Wal-Mart incentiva fornecedores a utilizar RFID
RFID é a sigla internacionalmente adotada para designar uma tecnologia chamada Radio Frequency Identification, ou Identificação por Rádio Freqüência. A tecnologia utiliza pequenos processadores (chamados chips ou tags em inglês) que têm duas propriedades: 1) armazenam informações sobre algo que se queira identificar e
2) transmite essas informações via rádio, as quais podem ser captadas por receptores remotos.
Um exemplo de aplicação de RFIDs é no controle de estoques. A Information Week reportou que o Sam’s Club, loja atacadista do grupo Wal-Mart, está obrigando incentivando seus fornecedores a utilizar RFID; a partir de 30 de janeiro de 2008, a Wal-Mart cobrará dos fornecedores US$ 2 por cada pallet (pacote com diversas unidades de certo produto - os pallets têm medidas padronizadas, que facilitam transporte e armazenamento com os pequenos carros-guindaste) que em que for enviada sem tags de RFID (os US$ 2 seriam o custo que a Wal-Mart teria para colocar ela mesma os tags).
A reportagem explica por que a Wal-Mart precisa tanto do RFID. A Wal-Mart tem sensores de RFID em todas as entradas de seus depósitos e em todas as máquinas que destróem caixas vazias. A cada remessa que entra num depósito, os RFIDs se comunicam com os sensores, que daí enviam a informação para os bancos de dados da Wal-Mart, que são atualizados automaticamente. Da mesma forma, a cada vez que um pacote é aberto e posto à venda, o respectivo chip é destruído, e a informação é automaticamente repassada para os bancos de dados.
Sem intervenção humana, tanto o estoque como o fluxo de mercadorias da Wal-Mart são conhecidos e atualizados em tempo real. A Wal-Mart é líder no mercado varejista, e espera-se que suas técnicas logo sejam adotadas pelos concorrentes.

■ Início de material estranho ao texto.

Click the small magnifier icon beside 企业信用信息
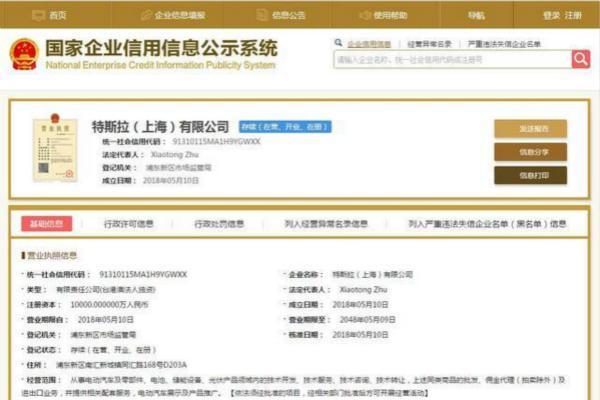The height and width of the screenshot is (400, 600). tap(338, 43)
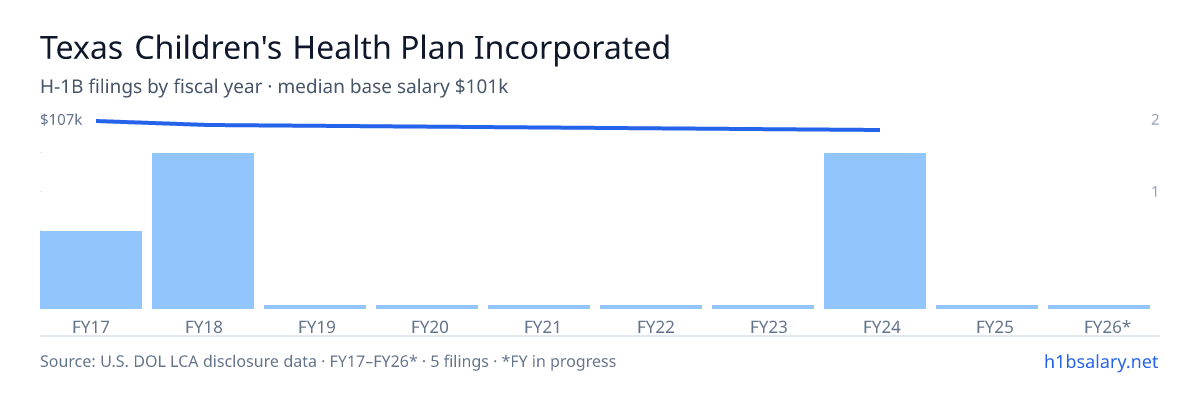The height and width of the screenshot is (400, 1200).
Task: Select the FY21 bar stub
Action: coord(539,307)
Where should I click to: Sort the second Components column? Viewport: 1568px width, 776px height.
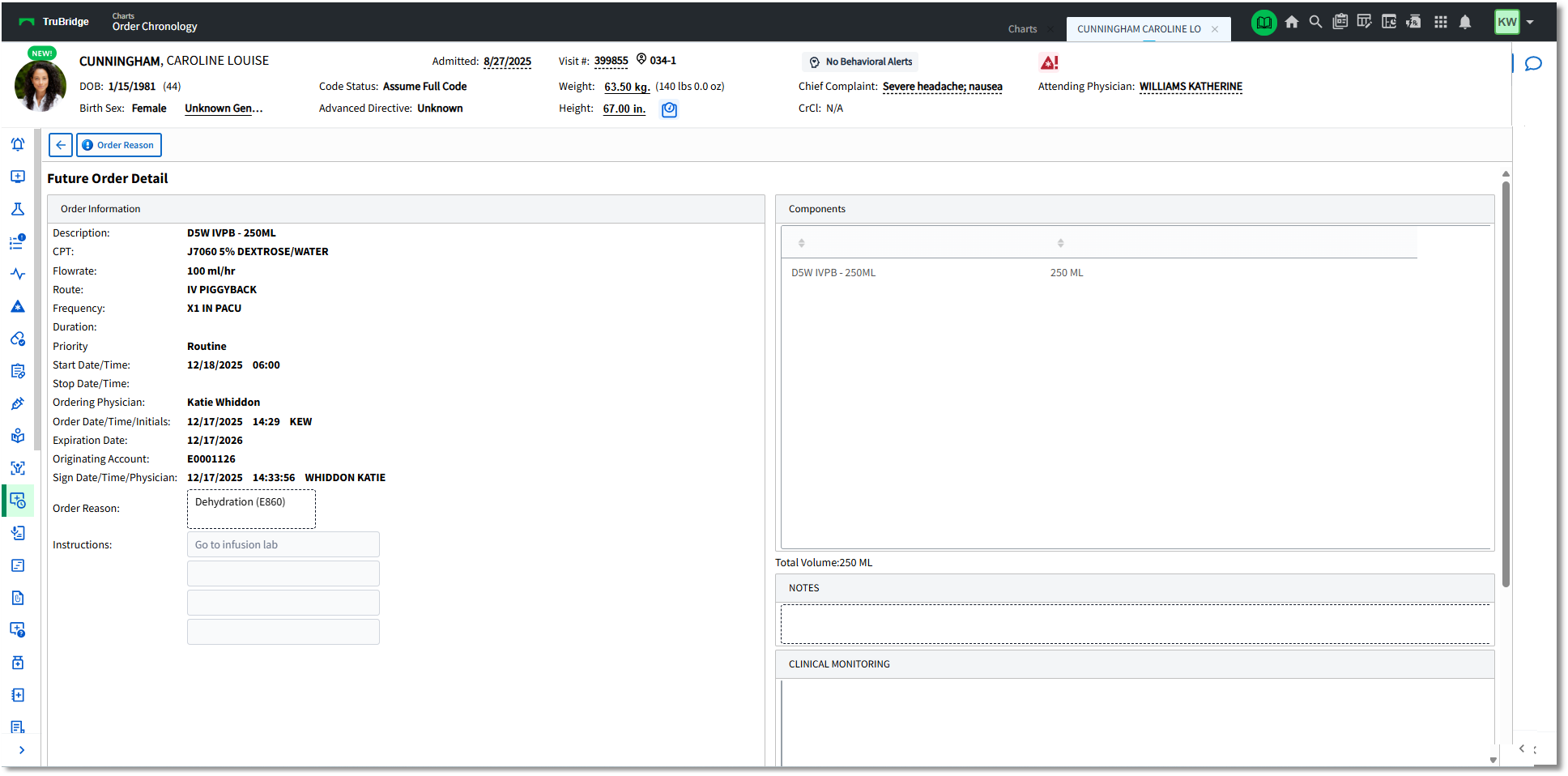point(1060,243)
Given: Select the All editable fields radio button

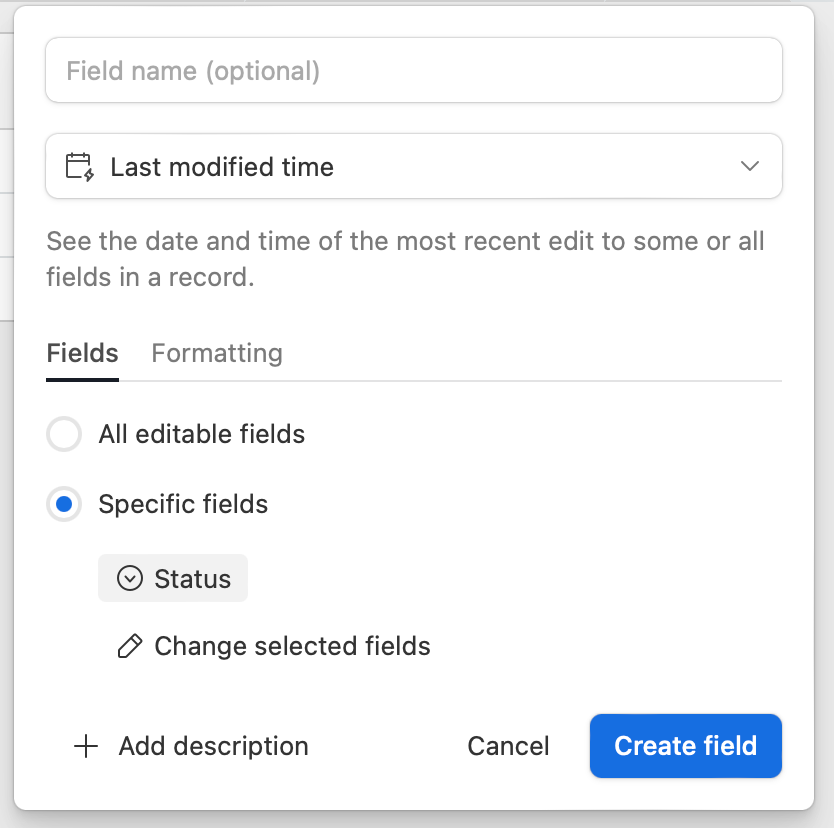Looking at the screenshot, I should (x=64, y=434).
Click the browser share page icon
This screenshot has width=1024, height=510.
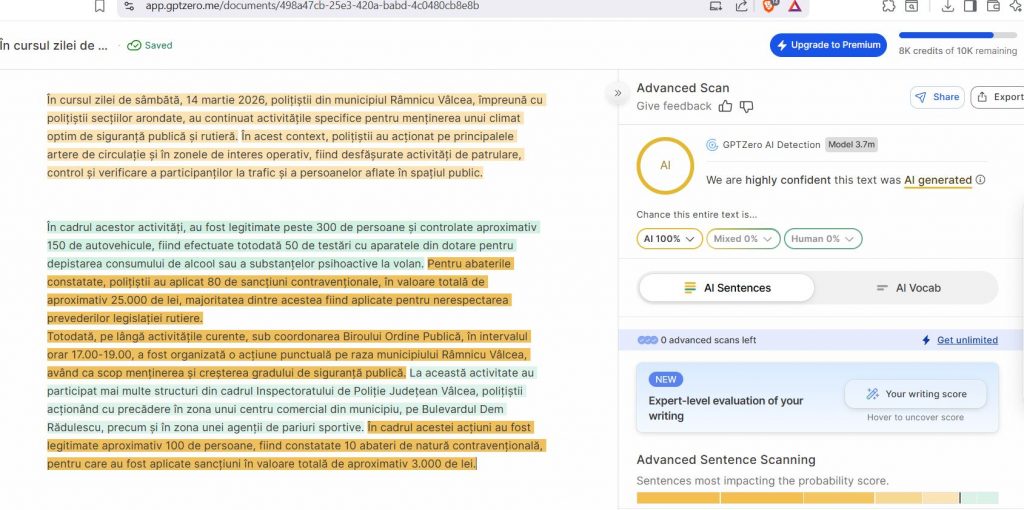coord(741,6)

Em alguns anos, os RFIDs farão com os códigos de barra o mesmo que os códigos fizeram com as etiquetas de preços.
Outro exemplo de utilização da tecnologia que já está em prática é o monitoramento de carros em pedágios; cada automóvel recebe um RFID, e ao passar pela cabine de pedágio, um sensor identifica o carro e lança o débito.

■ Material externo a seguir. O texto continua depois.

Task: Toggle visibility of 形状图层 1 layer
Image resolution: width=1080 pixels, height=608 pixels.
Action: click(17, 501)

Mas o potencial de utilização da tecnologia RFID é ainda mais amplo. A Hitachi já produz RFIDs de tamanho microscópico; esses chips podem ser utilizados para identificar e localizar animais, como cães de estimação ou vacas de uma fazenda; para que os chips não se percam, eles podem ser implantados no animal. E, estendendo a imaginação mais um pouco, pode-se pensar em implantar RFIDs (provavelmente com algum tipo de certificação digital e carregando seu próprio endereço IPV6) em seres humanos.